I had already made the decision to start eating meat again after abstaining for 13 years, assuaging my guilt by telling myself that I would only do so when I knew the meat had been produced sustainably.
But ironically, San Francisco — where I had the most education and awareness about sustainable eating — is where I often fell farthest from observing my own rules. It’s true that whenever I bought meat, I got grass-fed versions from either the farmer’s market or Whole Foods. But at restaurants? Forget it. Anxious to sample everything I could from the wave of charcuterie and bacon-flavored everything (even ice cream!) hitting menus at the time, I rarely stopped to ask where the meat came from. I just wanted to learn and try it all.
Washington offers fewer temptations than San Francisco in this regard (though significantly more now than it used to 10 years ago), and I still observe a mostly vegetarian diet supplemented by (usually) grass-fed meat from Whole Foods. But for restaurant meals, which I love, I really had abandoned consciousness.
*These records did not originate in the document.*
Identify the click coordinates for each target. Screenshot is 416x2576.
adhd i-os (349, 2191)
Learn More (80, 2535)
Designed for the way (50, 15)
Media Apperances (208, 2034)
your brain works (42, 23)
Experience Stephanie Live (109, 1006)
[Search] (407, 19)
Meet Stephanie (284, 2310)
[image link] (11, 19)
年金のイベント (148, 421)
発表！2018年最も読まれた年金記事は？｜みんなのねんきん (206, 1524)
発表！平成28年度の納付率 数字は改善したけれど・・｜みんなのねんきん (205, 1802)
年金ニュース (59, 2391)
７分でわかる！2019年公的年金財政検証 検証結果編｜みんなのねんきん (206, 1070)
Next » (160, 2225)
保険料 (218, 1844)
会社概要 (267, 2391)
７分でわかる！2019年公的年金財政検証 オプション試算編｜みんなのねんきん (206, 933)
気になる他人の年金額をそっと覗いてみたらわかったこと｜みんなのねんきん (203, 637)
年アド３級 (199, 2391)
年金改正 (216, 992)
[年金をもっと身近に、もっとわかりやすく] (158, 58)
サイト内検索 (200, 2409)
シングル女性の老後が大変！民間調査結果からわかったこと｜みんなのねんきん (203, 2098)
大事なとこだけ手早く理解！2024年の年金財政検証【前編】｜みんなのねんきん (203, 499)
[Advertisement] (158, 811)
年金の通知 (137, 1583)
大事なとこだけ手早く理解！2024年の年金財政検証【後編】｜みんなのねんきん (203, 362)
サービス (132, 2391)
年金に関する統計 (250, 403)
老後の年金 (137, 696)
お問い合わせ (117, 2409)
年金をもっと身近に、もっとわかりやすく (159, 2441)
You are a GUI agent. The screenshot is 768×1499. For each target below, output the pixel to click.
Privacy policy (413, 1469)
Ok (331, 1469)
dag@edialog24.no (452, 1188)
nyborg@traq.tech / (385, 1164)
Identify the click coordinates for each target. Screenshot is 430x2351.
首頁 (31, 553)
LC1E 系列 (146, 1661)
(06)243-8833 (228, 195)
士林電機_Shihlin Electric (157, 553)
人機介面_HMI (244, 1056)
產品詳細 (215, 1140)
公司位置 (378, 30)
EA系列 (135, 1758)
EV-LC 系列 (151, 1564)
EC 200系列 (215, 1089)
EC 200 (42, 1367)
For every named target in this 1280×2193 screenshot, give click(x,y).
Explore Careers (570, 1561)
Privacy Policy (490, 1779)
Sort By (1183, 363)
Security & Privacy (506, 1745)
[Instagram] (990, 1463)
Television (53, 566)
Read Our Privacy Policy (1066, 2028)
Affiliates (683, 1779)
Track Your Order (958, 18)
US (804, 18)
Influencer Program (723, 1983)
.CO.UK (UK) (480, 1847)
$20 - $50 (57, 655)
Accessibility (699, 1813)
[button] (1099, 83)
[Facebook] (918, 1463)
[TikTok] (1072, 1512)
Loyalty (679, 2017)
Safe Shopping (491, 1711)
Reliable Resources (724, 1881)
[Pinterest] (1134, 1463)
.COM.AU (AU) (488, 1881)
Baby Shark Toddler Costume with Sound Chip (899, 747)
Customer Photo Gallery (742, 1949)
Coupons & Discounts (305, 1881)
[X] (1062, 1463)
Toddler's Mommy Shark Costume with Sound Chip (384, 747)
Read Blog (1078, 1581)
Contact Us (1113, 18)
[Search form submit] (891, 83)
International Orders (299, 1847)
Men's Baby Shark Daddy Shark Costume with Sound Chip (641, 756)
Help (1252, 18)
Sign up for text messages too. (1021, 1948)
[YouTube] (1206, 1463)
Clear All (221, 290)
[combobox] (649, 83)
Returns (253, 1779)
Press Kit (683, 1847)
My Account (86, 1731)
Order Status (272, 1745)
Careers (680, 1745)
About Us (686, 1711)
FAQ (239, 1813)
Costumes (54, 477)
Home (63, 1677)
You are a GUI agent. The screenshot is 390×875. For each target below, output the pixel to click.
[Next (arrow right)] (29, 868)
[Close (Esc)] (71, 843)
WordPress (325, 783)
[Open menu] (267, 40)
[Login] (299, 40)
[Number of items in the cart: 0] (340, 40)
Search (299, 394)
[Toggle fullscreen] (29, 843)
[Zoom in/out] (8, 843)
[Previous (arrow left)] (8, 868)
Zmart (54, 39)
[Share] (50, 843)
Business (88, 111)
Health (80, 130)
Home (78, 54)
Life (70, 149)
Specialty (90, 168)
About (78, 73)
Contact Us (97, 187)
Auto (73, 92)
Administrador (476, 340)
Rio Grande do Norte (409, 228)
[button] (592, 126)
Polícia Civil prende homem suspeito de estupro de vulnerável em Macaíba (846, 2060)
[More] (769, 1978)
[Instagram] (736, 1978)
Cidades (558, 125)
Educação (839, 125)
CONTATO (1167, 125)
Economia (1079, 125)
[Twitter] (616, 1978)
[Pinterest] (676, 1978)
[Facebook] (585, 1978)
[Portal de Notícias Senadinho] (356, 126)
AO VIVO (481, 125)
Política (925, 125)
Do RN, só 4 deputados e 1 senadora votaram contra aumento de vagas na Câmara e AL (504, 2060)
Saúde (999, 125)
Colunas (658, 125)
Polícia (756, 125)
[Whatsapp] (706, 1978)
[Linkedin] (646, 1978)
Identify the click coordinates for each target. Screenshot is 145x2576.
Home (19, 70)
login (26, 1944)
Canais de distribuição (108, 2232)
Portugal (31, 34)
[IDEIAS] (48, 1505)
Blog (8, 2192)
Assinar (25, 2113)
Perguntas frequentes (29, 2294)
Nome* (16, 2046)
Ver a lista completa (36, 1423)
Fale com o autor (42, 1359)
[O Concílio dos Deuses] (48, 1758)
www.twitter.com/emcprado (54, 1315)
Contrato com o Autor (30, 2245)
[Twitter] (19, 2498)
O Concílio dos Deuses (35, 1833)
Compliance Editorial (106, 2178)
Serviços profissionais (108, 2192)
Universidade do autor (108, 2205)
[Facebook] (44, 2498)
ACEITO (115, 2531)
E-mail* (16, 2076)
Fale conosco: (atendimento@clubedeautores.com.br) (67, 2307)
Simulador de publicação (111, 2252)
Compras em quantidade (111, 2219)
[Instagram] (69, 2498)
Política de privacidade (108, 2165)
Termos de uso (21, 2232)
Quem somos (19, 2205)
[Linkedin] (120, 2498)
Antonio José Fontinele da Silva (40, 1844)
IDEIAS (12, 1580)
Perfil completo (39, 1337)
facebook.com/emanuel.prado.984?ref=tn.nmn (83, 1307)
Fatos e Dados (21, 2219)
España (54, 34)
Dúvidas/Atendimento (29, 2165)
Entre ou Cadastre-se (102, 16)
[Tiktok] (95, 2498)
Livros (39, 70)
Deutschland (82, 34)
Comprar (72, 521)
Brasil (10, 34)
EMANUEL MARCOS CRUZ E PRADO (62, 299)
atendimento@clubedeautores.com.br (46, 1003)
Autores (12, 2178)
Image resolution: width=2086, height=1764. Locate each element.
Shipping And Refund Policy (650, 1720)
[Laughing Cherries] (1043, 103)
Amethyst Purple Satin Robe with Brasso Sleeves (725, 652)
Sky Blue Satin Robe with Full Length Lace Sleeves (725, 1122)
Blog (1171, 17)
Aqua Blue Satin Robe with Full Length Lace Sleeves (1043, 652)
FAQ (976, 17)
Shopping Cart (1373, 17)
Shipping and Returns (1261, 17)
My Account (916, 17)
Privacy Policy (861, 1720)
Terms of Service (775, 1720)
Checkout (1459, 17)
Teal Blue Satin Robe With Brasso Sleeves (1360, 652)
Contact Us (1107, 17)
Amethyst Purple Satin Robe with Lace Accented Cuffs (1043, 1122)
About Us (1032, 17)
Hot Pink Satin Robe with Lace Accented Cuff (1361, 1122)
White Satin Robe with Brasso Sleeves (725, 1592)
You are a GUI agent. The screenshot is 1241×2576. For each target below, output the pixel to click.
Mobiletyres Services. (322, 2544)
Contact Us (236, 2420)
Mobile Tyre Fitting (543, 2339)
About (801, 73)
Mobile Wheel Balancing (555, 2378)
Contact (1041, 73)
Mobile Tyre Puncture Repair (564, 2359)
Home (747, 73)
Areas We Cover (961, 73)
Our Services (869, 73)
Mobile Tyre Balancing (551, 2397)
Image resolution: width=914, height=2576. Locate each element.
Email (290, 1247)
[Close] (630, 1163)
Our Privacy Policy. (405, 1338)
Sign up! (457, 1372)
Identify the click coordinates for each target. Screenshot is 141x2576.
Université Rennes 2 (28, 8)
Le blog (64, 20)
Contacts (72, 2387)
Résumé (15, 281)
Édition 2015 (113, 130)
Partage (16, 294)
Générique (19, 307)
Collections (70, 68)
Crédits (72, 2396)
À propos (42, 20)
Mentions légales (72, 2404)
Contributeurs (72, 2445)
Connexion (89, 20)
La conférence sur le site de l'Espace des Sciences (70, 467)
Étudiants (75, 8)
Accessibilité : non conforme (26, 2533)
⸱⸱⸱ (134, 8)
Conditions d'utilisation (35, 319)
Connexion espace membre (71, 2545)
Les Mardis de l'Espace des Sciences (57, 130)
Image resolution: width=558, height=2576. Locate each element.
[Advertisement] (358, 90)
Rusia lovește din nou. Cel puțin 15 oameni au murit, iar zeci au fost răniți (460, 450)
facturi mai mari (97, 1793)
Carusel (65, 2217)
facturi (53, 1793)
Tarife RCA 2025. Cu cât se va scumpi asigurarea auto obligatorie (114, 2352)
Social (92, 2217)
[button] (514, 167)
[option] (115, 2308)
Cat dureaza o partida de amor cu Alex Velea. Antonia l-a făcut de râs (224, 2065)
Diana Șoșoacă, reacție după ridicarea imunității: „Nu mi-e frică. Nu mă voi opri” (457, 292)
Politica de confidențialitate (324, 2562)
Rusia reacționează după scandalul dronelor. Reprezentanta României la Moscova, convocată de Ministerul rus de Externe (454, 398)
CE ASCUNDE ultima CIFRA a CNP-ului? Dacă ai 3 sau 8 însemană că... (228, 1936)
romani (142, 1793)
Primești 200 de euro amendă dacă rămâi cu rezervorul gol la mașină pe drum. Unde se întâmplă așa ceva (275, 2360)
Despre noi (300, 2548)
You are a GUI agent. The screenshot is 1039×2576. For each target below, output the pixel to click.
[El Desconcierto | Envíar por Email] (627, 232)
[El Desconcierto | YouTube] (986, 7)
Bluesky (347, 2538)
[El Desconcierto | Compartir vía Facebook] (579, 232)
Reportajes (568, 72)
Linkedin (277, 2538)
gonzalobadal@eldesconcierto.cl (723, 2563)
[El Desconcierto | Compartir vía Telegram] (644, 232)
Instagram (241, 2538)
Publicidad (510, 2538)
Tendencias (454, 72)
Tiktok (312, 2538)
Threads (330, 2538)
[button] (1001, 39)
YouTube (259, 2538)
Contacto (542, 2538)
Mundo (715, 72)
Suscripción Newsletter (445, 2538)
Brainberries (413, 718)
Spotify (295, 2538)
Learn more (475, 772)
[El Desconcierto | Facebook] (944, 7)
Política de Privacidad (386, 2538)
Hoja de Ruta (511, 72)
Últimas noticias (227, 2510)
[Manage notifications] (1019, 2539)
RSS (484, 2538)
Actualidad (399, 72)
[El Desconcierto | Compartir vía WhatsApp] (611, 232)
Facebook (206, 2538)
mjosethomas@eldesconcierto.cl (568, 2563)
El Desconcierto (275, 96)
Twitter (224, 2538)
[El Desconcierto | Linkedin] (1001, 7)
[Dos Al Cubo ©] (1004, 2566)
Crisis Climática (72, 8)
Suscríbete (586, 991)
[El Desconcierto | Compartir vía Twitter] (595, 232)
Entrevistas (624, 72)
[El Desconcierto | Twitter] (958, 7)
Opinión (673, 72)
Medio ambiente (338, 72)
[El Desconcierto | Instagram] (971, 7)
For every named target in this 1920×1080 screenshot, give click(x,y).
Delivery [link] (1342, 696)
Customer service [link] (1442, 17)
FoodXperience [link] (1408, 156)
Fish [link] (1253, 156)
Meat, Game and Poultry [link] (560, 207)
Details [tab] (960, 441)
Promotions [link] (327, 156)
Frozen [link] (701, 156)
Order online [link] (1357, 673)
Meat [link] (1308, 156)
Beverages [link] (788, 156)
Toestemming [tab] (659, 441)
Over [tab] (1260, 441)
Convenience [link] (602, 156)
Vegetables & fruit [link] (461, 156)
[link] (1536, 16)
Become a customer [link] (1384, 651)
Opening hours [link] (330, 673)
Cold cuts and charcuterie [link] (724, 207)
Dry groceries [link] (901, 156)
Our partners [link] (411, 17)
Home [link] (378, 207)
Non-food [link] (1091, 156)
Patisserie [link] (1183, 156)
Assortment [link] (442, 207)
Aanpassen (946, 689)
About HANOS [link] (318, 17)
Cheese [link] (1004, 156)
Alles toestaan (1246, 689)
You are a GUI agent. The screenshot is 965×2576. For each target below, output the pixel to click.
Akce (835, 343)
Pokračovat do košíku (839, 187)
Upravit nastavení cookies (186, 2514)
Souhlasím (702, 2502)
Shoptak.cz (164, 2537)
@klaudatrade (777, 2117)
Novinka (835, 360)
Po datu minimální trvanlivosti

So recently, I’ve tried to skip ordering meat dishes when I’m out, unless the menu says where the meat came from.
This may be just my perception, but it seems like meats besides beef have been left behind the rising tide of consciousness surrounding sustainability. There seems to be far less eco-conscious labeling for pork cuts, bacon and sausage made from pork, which is a shame, because I LOVE pork. Here, too, I am trying to buy more responsibly, though it’s less clear what that even means when it comes to pork. As Michael Pollan has astutely pointed out, those of us who want to do the right thing are looking for a label that reassure us in some way — and that is how “supermarket pastoral” marketing came to be.
One of our coaches for the diet, chef and sustainable food expert Barton Seaver, reminded me as we were discussing this project that the big issue for many of us isn’t where we’re buying our meat, but how much of it we’re eating. It was his idea to add the task of capping daily meat consumption to our energy diet. And indeed, if we all reduced our animal-protein intake and added more vegetables, whole grains and plant-based proteins, both our health and the planet’s would improve.
Like Tatsuo, I probably consume more fish than beef and often have gotten confused about which choices are the right ones in, say, sushi restaurants. However, I’ve done a slightly better job of confining myself to sustainable varieties in this area than I have for meat.
At sushi places, I’ve stopped ordering eel and try to order more scallop, crab and shrimp — though for all I know, the shrimp are imported and therefore not desirable. If I were really on top of my game, I’d bring this list with me to restaurants, or open up my more limited pocket seafood selector, but the reality is that most places don’t tell you where the fish is from, which makes a big difference in whether you should be eating it or not.
Again, I’m forced to conclude that whenever I can, I need to lean toward vegetarian options in restaurants and save my meat and seafood consumption for home-cooked meals, when (I think) I know where the food comes from.